With drug manufacturing and clinical-trial activities expanding overseas and at home, CDER's Office of Compliance is being reshaped into a "super" office that can better manage its growing responsibilities. OC now has a staff of 300, compared with 118 in 2005, explained OC Deputy Director Ilissa Bernstein at the Parenteral Drug Association pharmaceutical supply-chain conference in June. Now a string of top aides manages cross-cutting initiatives, including policy and communications, strategic planning and organization development, data analysis, and risk assessment, directly under OC Director Autor. These staff functions incorporate many of the data-management responsibilities of the former Division of Compliance Risk Management and Surveillance.
The main new OC component is the Office of Drug Security, Integrity, and Recalls (ODSIR), which will oversee import operations, recalls, and a range of supply-chain issues. An Import Operations branch will coordinate import and export compliance activities, including supplies for clinical and preclinical studies. The Division of Supply Chain Integrity (DSCI) will handle anticounterfeiting strategies, track-and-trace initiatives, product authentication, good importer practices, good distribution practices, cargo-theft prevention, intentional adulteration, and efforts to leverage domestic and international partnerships in these areas, explained Leigh Verbois, who will serve as the DSCI deputy director.
Among other responsibilities, ODSIR Acting Associate Director Connie Jung will continue to lead agency efforts to develop track-and-trace programs, building on guidance issued in March 2010 that outlines how manufacturers should provide a standard numerical identifier (SNI) on every product as the basis for tracking products through the supply chain.
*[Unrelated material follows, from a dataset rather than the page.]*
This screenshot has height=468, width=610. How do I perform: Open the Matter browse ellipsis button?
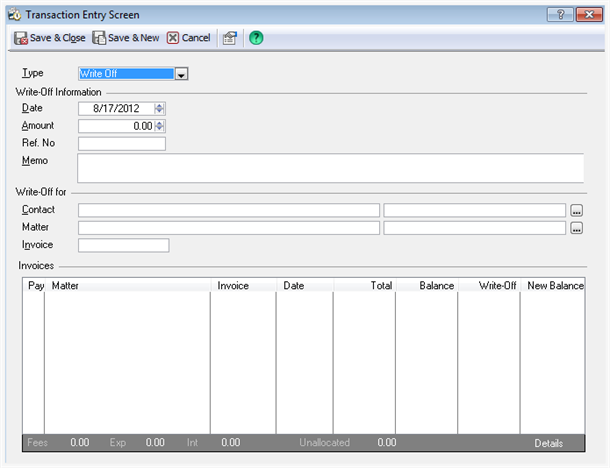[576, 228]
FDA is digesting comments from a February 2011 public workshop on how to develop interoperable standards that will facilitate adoption of pedigrees and tracking systems, hopefully in time to help manufacturers meet California requirements.
With this reorganization, OC's status is similar to that of CDER's Office of New Drugs, Office of Pharmaceutical Science, and Office of Surveillance and Epidemiology. Most OC divisions will function as before, though with slightly revised names. The Office of Manufacturing and Product Quality (OMPQ) will no longer oversee recalls and shortages, but continues to manage inspections for new and generic drugs and biologics, both domestic and international, to ensure compliance with GMPs. The Office of Unapproved Drugs and Labeling Compliance (OUDLC) oversees drug fraud and labeling and approval requirements for prescription and over-the-counter drugs. The Office of Scientific Investigations (OSI), which monitors clinical trial operations, bioequivalence testing, and patient protections, gains a new division of safety compliance with responsibility for postmarketing activities, including adverse event reporting and risk evaluation and mitigation strategies (REMS) .
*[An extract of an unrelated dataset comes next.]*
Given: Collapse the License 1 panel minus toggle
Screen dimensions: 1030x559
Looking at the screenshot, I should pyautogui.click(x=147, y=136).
The global market "contains a vast amount of counterfeit and substandard drugs," Bernstein commented at the PDA conference, noting the need for more transparency and accountability in the supply chain, both upstream and downstream.
OMPQ Associate Director Richard Friedman emphasized that company management is ultimately responsible for ensuring product quality, including use of safe and reliable raw materials and effective monitoring of outsourced activities. A significant reason for the OC reorganization, Autor explains, "is to recognize the challenges of globalization" and to be able to focus more on international collaboration, data mining, and risk analytics. "It fits together nicely and it's the right direction for us to move in."
*As we went to press, FDA announced a major reorganization of the Commissioner's office, with Autor becoming FDA Deputy Commissioner for Global Regulatory Operations and Policy. Ilisa Bernstein will serve as the Office of Compliance Acting Director.